TI-BASIC (TI-84) Solving for the Sides of a Triangle

Question

Could someone tell me if I've coded this correctly? This is my code for solving for the sides of a triangle given its perimeter, altitude, and angle (for the algebra see http://www.analyzemath.com/Geometry/challenge/triangle_per_alt_angle.html)

Prompt P
Prompt H
Prompt L [the angle]
(HP^2)/(2H(1+cos(L))+2Psin(L))→Y
(-P^2-2(1+cos(L))Y/(-2P)→Z
(Z+sqrt(Z^2-4Y))/2→N
[The same as above but Z-sqrt...]→R
If N>0
N→U
If R>0
R→U
Y/U→V
sqrt(U^2+V^2-2UVcos(L))→W
Disp U
Disp V
Disp W

Also, how would I fix this so that I can input angle = 90? Also, in this code does it matter if the altitude is the one between b and c (refer to the website again)? Thanks in advance

Answer 1

1. The code already works with L=90°.
2. Yes, the altitude must be the distance from point A to the base a between points B and C, forming a right-angle with that base. The derivation made that assumption, specifically with respect to the way it used h and a in the second area formula 1/2 h a. That exact formula would not apply if h was drawn differently.
3. The reason your second set of inputs resulted in a non-real answer is that sometimes a set of mathematical parameters can be inconsistent with each other and describe an impossible construct, and your P, h, and L values do exactly that. Specifically, they describe an impossible triangle.

Given an altitude h and angle L, the smallest perimeter P that can be achieved is an isosceles triangle split down the middle by h. With L=30, this would have perimeter P = a + b + c = 2h tan15 + h/cos15 + h/cos15, which, plugging in your h=3, results in P=7.819. You instead tried to use P=3+sqrt(3)=4.732. Try using various numbers less than 7.819 (plus a little; I've rounded here) and you'll see they all result in imaginary results. That's math telling you you're calculating something that cannot exist in reality.

If you fill in the missing close parenthesis between the Y and the / in line 5, then your code works perfectly.
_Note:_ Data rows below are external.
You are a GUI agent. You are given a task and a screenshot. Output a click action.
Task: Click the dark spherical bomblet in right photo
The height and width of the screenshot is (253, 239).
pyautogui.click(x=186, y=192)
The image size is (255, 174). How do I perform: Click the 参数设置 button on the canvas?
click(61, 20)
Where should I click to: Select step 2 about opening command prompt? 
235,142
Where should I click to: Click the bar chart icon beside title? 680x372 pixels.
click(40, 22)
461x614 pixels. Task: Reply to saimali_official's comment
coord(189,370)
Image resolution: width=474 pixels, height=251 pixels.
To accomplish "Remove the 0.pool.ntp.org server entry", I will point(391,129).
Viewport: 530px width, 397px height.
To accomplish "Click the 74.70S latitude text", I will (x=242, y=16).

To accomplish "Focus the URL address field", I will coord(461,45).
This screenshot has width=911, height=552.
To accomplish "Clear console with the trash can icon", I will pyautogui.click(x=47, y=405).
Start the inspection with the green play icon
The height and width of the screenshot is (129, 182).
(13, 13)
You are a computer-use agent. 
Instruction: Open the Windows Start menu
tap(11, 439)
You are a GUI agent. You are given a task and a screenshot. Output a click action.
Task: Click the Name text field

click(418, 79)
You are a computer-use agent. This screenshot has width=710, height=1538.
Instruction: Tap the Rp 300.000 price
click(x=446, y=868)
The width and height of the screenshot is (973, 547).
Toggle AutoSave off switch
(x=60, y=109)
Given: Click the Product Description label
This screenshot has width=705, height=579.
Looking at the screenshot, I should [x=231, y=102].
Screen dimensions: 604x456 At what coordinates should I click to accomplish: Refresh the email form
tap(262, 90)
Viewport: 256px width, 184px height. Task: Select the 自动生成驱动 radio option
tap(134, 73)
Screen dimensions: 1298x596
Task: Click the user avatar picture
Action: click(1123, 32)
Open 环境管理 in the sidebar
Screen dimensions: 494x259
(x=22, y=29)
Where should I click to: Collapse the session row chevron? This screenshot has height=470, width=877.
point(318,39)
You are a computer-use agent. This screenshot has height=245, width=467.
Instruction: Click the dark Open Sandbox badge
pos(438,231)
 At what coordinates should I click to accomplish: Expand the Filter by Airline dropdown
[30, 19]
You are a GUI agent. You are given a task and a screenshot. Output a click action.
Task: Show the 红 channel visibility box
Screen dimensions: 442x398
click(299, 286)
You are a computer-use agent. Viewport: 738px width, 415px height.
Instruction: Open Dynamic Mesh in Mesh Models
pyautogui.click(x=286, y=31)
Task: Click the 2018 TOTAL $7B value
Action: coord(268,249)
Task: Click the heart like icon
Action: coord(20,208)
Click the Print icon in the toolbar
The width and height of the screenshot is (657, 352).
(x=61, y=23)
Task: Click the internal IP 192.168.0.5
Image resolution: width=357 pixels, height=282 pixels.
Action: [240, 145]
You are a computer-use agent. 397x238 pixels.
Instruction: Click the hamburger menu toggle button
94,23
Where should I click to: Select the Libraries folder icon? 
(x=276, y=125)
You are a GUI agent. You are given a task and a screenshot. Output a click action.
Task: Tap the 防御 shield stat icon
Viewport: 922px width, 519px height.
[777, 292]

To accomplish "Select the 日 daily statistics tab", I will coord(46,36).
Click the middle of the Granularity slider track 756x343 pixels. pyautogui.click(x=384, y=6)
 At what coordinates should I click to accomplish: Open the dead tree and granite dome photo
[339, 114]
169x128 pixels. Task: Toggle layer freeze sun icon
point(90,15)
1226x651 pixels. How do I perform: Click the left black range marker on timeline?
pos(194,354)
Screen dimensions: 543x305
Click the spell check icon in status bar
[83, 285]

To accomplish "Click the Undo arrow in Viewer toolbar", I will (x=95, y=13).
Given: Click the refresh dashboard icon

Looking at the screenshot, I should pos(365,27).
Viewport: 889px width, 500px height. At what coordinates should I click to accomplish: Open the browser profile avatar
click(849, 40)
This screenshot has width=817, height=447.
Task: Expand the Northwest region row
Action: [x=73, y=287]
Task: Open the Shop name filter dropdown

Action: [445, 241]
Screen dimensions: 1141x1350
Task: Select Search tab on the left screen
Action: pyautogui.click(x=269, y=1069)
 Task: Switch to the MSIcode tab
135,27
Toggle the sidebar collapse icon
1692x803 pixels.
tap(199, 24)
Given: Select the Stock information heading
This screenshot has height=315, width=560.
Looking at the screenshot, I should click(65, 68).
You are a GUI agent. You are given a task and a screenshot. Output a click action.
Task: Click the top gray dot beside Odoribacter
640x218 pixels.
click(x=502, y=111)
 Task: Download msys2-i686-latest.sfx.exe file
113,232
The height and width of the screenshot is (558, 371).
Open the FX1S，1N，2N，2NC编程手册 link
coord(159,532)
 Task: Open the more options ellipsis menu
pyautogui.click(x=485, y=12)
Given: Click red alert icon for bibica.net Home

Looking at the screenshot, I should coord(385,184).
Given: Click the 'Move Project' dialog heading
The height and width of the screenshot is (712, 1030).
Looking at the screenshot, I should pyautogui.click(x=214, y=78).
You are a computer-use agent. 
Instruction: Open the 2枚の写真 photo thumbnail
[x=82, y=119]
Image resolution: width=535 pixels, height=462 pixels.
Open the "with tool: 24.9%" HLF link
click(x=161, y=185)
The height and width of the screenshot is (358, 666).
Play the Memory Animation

I wrote the code slightly differently from you, here's what I did:

Prompt P
Prompt H
Prompt L

HP²/(2H(1+cos(L))+2Psin(L))→Y
(HP-Ysin(L))/H→Z

Z²-4Y→D
If D<0:Then
Disp "IMAGINARY"
Stop
End
(Z+√(D))/2→C

Y/C→B
P-(B+C)→A

Disp A
Disp B
Disp C

Edit: @Gabriel, there's nothing special (with respect to this question) about the angles 30-60-90; there is an infinite number of sets of P, h, and L inputs that describe such triangles. However, if you actually want to arrive at such triangles in the answer, you've actually changed the question; instead of just knowing one angle L plus P and h, you now know three angles (30-60-90) plus P and h. You've now over-specified the triangle, so that it is pretty well certain that a randomly generated set of inputs will describe an impossible triangle. As a contrived example, if you specified h as 0.0001 and P as 99999, then that's clearly impossible, because a triangle with a tiny altitude and fairly unextreme angles (which 30-60-90 are) cannot possibly achieve a perimeter many times its altitude.

If you want to start with just one of P or h, then you can derive equations to calculate all parameters of the triangle from the known P or h plus the knowledge of the 30-60-90 angles.

To give one example of this, if we assume that side a forms the base of the triangle between the 90° and 60° angles, then we have L=30 and (labelling the 60° angle as B) we have h=b, and you can get simple equations for all parameters:

P = a + h + c
sin60 = h/c
cos60 = a/c

=> P = c cos60 + c sin60 + c
   P = c(cos60 + sin60 + 1)
   c = P/(cos60 + sin60 + 1)

   b = h = c sin60
   a = c cos60

Plugging in P=100 we have

c = 100/(cos60 + sin60 + 1) = 42.265
b = h = 36.603
a = 21.132

If you plug in P=100, h=36.603, and L=30 into the code, you'll see you get these exact results.

Answer 2

Always optimize for speed, then size.

Further optimizing bgoldst's code:

Prompt P,H,L
HP²/(2H(1+cos(L))+2Psin(L
.5(Z+√((HP-sin(L)Ans)/H)²-4Ans
{Y/C→B,P-B-Ans,Ans